Supplied entries ▸
"""

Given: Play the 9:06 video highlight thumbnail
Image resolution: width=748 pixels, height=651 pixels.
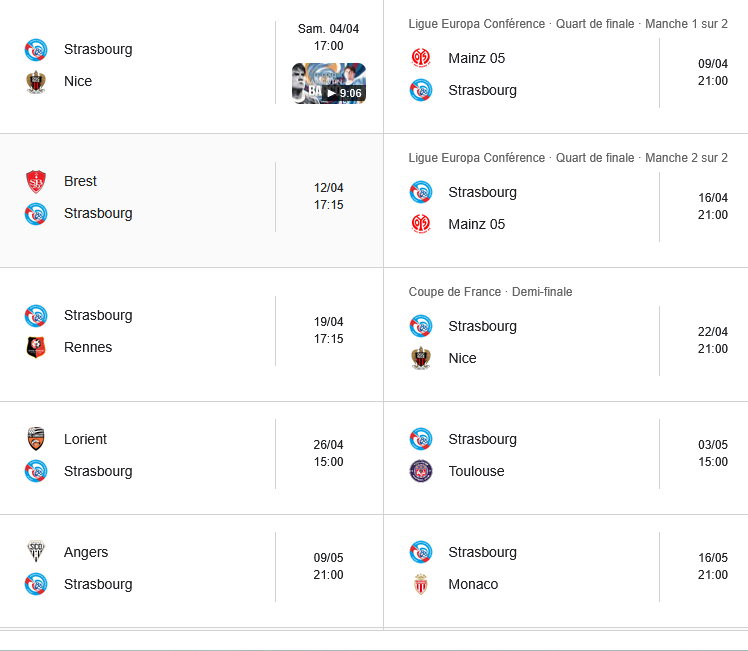Looking at the screenshot, I should coord(328,84).
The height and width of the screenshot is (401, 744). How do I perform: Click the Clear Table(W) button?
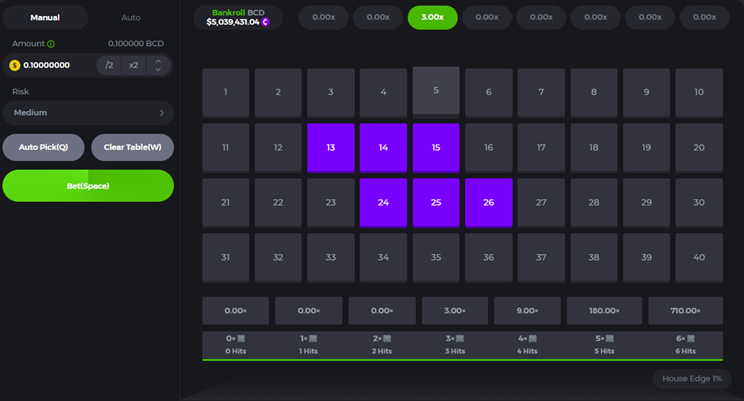(x=132, y=147)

"""

Assigned task ▸
Output the line that contains "The height and" and every line after it to the end of the records, word for word, leaving out the pictures.

Exercise response ▸
The height and width of the screenshot is (401, 744). How do I perform: Click the Clear Table(W) button?
(x=132, y=147)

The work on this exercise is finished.